Un giorno, che la pesca era stata particolarmente abbondante eravamo rientrate in hotel con il telo rosso pieno di lumachine di mare. L’avevamo lasciato steso sul balcone della nostra camera per tutto il giorno (Mettile al sole, così asciugano bene). Era mia intenzione raccoglierne tante e conservarle: una volta a casa le avrei colorate di rosso, giallo, rosa, verde e blu e incollate sul coperchio di scatole portaoggetti da regalare alle amiche più care. Quella sera successe una cosa che rovinò l’armonia tra di noi e scavò una crepa che nel corso degli anni altri episodi, apparentemente irrilevanti, avrebbero assestato.
Avevo stretto amicizia con un gruppo di bambini, maschi e femmine, ospiti dell’hotel. Tu non l’avevi presa bene, non li vedevi di buon occhio (Non dargli troppa confidenza a quelli lì, che non sappiamo neanche chi sono).
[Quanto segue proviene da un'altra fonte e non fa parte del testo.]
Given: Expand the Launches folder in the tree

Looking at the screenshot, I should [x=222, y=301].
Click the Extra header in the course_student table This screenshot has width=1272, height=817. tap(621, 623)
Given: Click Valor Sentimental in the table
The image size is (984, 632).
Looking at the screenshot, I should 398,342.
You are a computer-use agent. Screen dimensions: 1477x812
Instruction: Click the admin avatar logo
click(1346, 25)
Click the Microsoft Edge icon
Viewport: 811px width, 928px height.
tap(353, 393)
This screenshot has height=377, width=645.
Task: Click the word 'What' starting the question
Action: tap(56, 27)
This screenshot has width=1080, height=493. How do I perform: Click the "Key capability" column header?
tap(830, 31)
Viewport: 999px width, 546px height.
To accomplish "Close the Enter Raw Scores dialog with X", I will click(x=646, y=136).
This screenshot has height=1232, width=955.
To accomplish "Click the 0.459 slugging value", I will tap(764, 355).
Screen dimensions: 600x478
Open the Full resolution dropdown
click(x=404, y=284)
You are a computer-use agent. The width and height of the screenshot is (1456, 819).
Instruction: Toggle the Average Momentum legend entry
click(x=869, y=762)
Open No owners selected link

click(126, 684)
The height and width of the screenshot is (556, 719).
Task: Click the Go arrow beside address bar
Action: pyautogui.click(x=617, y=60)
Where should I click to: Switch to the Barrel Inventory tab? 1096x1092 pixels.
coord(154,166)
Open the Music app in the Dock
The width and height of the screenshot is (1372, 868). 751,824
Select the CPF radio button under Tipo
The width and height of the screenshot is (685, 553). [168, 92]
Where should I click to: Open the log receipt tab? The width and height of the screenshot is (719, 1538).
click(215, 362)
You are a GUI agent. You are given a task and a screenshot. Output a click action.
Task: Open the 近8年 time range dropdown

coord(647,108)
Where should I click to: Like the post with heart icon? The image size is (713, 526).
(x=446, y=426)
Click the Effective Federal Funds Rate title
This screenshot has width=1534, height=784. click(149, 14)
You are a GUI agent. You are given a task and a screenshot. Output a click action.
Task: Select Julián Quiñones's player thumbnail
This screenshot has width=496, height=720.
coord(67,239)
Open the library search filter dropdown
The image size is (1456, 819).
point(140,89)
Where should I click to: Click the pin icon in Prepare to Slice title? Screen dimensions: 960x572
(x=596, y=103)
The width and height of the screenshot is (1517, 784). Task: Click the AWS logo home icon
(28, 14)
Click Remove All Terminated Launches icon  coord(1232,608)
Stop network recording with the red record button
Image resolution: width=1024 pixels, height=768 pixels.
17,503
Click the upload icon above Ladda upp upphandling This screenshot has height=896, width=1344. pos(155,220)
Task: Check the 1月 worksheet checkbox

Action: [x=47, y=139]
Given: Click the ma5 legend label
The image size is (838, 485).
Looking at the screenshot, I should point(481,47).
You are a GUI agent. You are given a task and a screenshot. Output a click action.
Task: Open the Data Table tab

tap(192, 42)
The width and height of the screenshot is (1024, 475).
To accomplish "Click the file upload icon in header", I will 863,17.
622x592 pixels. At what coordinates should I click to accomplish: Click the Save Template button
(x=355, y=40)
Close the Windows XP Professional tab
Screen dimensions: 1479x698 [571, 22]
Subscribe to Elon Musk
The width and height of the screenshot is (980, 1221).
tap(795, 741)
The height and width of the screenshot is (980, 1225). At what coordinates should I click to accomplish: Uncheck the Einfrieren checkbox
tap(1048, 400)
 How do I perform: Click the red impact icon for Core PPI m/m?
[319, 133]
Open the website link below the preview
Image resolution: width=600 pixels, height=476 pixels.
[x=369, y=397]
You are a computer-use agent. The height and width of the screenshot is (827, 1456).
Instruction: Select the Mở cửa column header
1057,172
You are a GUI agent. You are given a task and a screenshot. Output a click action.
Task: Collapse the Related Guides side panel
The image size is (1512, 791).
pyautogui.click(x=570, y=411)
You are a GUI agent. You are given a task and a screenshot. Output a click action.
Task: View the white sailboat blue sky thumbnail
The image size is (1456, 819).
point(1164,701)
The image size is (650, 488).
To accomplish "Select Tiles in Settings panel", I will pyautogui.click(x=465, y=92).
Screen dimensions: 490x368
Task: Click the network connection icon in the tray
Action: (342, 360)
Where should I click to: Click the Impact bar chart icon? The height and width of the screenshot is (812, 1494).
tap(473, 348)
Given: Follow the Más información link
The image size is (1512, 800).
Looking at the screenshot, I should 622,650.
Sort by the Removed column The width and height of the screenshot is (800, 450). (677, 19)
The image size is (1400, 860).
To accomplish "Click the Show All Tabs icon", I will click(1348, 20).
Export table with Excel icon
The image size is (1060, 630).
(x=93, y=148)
Eri prevenuta verso gli altri, l’amicizia non faceva parte del tuo modo di essere, forse perché avevi dovuto imparare presto a diffidare degli altri: un marito che si era ammalato quasi subito, la vedovanza dopo solo cinque anni di matrimonio, la presenza di una suocera arcigna e indagatrice ti avevano scavato il vuoto intorno (Io sto bene da sola, non mi trovo bene con nessuno, mi fido solo di me). Quel giorno l’avevo passato tutto insieme a loro: prima in spiaggia a fare castelli di sabbia sulla riva, poi in hotel dopo cena tra partite a calcetto e stupidate. Tu te ne stavi in disparte, immusonita. Osservavi seria me e i miei schiamazzi da un lato, tua madre e tua sorella chiacchierare amabilmente con un gruppetto di altre villeggianti, dall’altro. Ad un certo punto ricordo di aver guardato verso la tua sedia e di averla trovata vuota: te ne eri andata senza avvisarmi. Avevo continuato a giocare, ma senza più trasporto e con un brutto presentimento che mi cresceva dentro.
Poco dopo avevo salutato gli amici e ti avevo cercata in camera: la porta era aperta, le luci spente. Ricordo di essermi affacciata sul balcone e di averti trovata seduta che fumavi, seria, con lo sguardo rivolto verso il mare che non hai accennato a spostare. Ho guardato in terra in cerca delle lumachine, pronta a riporle nel sacchetto insieme alle altre: il telo rosso era scomparso. Mamma, dove sono le mie conchiglie? La voce tremante, il cuore impazzito nell’attesa della risposta: sono usciti i molluschi e sono scappati lungo il muro. Lo sapevi che non ti avrei creduto: tu stessa mi avevi spiegato che si chiamavano lumachine, ma non erano come quelle di terra che mangiavano la lattuga strisciando nell’orto, fuori dall’acqua queste morivano. Lo sapevi, ma avevi sostenuto la tua tesi, nonostante le mie rimostranze. Quella notte non cercai la tua mano prima di addormentarmi. Fu forse proprio questo episodio che segnò il lento, ma inesorabile taglio del cordone ombelicale che mi univa a te, quel primo passo amaro e disincantato che apre la via verso il “diventare grandi”.